Driven by invigorated government interest in space capability and the innovations of private industry, Space Foundation President Tom Zelibor proclaimed that the $451 billion Space Economy is “booming…[and] in the next two decades, it will climb to a trillion dollars.”
One panelist, Andrew Chanin, manager of the Procure Space ETF, even predicted that “space may be the first quadrillion dollar industry.”
With all of the opportunity and interest in the final frontier, the conference covered a wide variety of topics from beating near-peer competitor states to a permanent Moon base to the role of commercial launches and spacecraft.
But what also came up—repeatedly—were concerns about how quickly space is becoming a contested environment.
“As everyone here knows, we’re making the transition from when space was a sanctuary to space as a contested domain,” Rep. Doug Lamborn (R-CO) remarked, citing a Russian satellite’s recent apparent surveillance of the U.S. National Reconnaissance Office satellite USA 245.
“The future [of military satellites],” the Congressman continued, “is going to be [about] resilience. Things that are replaceable, things that are cheaper…[and] proliferated in great numbers.” That way, he said of our military’s satellite infrastructure, “it’s harder to take them all down.”
But what wasn’t mentioned was the various ways that commercially available innovations could address this need as well as secure our military’s increasingly important space assets from so many of the other threats that any would-be adversary may bring to bear.
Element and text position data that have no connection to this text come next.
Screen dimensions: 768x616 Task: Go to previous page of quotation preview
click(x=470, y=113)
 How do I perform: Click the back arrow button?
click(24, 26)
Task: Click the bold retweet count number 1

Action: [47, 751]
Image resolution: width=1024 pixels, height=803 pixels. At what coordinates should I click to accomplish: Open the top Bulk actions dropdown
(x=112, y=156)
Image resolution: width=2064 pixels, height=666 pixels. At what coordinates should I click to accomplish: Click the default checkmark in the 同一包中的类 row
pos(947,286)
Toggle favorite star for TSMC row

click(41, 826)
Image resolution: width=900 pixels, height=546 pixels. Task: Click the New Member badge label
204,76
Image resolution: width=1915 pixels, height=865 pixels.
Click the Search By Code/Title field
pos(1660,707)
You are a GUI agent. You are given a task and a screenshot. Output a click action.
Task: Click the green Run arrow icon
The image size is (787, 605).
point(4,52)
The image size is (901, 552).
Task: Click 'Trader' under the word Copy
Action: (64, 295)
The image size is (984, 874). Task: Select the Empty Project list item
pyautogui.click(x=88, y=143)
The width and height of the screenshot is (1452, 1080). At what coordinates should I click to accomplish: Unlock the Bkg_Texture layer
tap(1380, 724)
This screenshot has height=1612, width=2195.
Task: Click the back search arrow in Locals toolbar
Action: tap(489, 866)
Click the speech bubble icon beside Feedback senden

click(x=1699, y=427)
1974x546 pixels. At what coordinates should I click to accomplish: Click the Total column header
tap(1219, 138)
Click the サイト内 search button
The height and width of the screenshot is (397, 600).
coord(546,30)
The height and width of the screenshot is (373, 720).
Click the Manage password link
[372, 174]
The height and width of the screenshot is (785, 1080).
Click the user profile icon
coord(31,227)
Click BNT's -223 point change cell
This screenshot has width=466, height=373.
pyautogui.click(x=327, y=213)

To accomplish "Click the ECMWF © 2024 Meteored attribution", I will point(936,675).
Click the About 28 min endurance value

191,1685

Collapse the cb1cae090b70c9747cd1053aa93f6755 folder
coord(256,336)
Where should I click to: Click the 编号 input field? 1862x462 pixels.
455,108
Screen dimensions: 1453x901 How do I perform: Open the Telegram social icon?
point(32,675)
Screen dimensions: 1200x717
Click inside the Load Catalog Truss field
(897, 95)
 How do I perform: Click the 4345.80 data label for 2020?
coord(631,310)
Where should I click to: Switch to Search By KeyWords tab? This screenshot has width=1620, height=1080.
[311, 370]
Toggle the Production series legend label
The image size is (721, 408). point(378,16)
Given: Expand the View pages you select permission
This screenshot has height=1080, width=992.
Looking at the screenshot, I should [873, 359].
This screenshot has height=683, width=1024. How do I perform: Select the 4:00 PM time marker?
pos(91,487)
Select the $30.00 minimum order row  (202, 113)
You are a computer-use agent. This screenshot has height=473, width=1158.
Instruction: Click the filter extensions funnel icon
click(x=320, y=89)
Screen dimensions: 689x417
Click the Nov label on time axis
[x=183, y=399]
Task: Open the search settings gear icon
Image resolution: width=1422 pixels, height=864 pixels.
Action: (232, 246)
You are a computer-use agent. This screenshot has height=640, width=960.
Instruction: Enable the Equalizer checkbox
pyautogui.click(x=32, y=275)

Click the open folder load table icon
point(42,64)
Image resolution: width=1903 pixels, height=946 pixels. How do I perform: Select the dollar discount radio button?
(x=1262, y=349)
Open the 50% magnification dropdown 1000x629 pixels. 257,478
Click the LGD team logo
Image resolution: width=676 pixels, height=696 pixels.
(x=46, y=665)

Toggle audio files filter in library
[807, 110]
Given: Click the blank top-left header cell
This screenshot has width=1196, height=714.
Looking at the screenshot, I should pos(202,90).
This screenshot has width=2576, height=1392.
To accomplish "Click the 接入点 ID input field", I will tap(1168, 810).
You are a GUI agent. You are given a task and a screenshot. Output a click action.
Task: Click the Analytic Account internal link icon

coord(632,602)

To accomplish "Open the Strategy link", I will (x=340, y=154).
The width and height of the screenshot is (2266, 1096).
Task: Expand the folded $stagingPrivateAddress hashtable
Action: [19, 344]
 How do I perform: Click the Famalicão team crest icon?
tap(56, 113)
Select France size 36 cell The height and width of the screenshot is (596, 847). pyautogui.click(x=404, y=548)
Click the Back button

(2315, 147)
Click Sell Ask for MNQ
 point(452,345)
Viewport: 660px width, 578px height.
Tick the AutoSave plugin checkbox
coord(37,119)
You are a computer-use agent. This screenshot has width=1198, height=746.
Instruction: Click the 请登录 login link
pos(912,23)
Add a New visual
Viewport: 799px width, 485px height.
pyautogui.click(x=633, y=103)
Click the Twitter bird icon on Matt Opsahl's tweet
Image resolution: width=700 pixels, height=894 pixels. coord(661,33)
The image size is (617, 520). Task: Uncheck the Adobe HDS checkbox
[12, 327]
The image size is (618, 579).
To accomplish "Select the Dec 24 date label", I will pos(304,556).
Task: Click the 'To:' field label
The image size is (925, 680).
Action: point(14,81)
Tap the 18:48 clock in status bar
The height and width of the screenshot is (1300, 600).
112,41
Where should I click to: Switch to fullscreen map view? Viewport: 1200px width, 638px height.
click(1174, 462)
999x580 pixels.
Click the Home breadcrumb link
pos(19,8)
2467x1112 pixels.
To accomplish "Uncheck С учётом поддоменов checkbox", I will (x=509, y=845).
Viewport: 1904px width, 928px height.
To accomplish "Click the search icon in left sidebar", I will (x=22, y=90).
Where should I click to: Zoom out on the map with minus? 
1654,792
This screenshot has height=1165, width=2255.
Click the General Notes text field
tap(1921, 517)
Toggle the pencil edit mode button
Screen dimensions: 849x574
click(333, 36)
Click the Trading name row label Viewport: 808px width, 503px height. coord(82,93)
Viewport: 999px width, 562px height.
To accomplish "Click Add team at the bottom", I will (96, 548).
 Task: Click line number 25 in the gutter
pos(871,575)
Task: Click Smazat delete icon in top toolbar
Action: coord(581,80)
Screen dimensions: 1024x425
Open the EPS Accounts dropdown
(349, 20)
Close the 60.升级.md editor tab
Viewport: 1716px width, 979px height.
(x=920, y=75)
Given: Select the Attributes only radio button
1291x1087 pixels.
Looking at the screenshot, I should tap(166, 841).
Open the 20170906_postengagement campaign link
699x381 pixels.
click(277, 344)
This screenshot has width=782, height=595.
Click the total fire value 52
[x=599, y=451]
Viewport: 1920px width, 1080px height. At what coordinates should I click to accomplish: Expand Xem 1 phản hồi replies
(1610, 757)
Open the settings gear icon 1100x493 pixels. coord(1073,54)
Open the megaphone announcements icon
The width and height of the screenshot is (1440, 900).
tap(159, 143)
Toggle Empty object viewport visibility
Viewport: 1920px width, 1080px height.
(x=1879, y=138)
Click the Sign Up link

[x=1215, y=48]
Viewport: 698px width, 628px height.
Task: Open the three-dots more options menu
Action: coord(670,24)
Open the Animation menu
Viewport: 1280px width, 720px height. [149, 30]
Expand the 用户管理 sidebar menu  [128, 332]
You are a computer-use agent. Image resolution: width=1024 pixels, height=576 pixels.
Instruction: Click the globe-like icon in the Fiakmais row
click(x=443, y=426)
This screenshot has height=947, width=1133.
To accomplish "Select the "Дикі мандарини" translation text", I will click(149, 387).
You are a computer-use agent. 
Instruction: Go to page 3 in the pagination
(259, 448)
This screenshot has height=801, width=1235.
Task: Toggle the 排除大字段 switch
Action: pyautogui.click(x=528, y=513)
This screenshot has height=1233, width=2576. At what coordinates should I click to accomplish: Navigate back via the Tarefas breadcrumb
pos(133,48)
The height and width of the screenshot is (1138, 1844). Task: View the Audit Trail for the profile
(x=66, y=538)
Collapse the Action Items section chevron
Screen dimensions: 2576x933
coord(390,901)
For example, the government only operates ten WGS satellites worldwide, and if a near-peer adversary wants to deprive our military of satellite services, there are only ten satellites that they need target.
Leveraging commercial satellite constellations alongside those military satellites widens that range of potential targets to more than 150, making the denial of satellite capability to the deployed warfighter a much harder, if not unfeasible, proposition. Or, as the U.S. Naval Network Warfare Command’s satellite communications operations head has said, “you go after our [military-owned] systems, I‘ve got something else that I can get to.”
This resiliency is further increased by the latest generation of commercial satellites, which offer the military further means to guard against jamming and other attempts to deny satellite services.
These new satellites – including the spacecrafts that will make up the O3b mPOWER satellite service – feature a number of anti-jam capabilities, including smaller, more powerful beams and beam dynamics that can be modified in short order to evade or counteract an adversary’s efforts to jam their signals.
As lawmakers and military leaders continue to consider means to steel our military enterprise against peer and near-peer adversaries and raise concerns about them at forums like State of Space, one thing that should be remembered is the number of solutions that commercial satellite constellations could bring to those problems.